* **What is required**
After locating the line that contains "Where should I click to: Click the blue", restate it and each later line word for word through the end of the records.

(Dataset entries)
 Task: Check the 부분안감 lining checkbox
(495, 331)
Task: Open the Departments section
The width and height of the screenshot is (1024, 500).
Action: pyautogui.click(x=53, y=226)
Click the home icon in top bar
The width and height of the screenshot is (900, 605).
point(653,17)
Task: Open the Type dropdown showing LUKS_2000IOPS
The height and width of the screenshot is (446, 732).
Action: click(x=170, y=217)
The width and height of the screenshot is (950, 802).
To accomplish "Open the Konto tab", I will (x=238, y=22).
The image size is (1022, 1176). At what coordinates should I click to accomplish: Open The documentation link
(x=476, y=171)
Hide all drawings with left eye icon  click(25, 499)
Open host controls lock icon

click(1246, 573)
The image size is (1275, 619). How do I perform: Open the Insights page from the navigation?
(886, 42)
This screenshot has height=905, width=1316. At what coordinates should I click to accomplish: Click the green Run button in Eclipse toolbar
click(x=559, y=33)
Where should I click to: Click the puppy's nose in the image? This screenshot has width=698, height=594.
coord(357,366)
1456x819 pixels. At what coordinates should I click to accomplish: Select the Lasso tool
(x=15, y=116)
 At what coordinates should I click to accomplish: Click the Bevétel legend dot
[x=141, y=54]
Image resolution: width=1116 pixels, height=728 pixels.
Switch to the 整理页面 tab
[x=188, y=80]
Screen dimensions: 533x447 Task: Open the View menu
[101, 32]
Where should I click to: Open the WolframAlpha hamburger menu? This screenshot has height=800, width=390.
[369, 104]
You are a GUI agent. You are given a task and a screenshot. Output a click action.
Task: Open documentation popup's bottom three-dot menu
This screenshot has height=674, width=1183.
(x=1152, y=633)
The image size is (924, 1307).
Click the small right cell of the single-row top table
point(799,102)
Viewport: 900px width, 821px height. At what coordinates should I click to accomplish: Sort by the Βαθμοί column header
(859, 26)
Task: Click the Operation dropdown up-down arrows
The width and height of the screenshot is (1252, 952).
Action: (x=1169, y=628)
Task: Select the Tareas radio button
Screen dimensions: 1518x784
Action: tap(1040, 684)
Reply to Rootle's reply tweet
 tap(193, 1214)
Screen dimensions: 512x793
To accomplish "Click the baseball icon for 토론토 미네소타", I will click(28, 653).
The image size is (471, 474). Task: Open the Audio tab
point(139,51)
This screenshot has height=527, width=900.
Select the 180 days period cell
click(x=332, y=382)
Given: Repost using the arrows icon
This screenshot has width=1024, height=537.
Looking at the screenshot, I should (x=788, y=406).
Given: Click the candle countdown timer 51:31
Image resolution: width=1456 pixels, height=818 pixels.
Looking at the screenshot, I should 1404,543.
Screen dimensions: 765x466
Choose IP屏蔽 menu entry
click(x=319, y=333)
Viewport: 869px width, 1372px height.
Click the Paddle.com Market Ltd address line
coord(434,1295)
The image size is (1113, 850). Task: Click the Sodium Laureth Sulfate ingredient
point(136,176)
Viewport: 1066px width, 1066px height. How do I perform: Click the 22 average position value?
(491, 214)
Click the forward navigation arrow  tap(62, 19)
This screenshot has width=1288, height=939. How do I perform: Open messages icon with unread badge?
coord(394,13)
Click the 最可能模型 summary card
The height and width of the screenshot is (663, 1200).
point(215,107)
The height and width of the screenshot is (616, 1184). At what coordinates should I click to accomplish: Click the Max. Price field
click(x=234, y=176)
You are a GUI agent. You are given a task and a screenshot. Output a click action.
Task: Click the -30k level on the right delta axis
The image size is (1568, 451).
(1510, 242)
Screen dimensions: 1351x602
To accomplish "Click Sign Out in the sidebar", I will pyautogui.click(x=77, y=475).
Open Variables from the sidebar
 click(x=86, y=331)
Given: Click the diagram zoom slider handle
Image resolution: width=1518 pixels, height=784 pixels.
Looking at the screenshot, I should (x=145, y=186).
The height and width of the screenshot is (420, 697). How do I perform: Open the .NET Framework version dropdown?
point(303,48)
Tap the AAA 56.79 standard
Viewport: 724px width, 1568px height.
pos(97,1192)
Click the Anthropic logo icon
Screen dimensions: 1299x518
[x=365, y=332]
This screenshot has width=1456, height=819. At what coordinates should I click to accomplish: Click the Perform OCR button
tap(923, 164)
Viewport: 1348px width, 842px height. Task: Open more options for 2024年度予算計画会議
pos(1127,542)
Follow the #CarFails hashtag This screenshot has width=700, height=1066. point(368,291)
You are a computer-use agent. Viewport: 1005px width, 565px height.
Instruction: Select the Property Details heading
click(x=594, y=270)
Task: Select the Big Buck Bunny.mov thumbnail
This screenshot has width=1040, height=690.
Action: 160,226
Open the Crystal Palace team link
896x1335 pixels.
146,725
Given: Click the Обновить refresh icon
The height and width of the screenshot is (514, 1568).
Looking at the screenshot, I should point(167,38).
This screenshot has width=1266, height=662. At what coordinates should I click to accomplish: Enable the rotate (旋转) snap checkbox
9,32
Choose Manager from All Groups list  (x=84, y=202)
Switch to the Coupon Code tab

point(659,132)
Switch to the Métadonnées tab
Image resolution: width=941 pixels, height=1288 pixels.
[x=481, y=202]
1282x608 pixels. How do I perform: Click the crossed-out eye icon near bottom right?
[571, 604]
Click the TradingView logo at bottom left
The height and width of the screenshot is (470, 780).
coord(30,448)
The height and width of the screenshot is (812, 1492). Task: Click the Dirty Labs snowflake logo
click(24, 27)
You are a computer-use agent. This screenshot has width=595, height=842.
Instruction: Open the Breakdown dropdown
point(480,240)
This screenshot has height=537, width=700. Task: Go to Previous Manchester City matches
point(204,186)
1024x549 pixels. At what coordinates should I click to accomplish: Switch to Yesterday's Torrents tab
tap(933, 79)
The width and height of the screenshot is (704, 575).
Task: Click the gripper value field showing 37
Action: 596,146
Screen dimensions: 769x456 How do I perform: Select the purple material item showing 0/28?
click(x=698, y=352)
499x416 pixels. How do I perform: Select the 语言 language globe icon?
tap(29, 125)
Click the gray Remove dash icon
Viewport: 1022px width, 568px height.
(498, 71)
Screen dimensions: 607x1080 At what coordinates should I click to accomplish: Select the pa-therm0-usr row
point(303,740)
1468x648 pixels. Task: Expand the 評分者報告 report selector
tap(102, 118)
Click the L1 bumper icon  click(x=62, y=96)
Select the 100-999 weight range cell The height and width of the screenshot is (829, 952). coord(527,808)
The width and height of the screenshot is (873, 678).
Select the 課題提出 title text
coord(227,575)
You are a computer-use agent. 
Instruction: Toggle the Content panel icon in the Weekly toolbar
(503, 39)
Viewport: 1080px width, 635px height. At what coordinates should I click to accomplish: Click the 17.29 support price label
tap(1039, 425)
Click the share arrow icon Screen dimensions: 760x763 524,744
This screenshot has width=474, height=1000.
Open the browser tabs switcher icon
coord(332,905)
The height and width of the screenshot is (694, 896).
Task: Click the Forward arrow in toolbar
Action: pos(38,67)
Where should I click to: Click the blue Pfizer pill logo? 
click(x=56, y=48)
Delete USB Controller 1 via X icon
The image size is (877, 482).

* **Task output**
Where should I click to: Click the blue Pfizer pill logo? 
click(x=56, y=48)
Delete USB Controller 1 via X icon
The image size is (877, 482).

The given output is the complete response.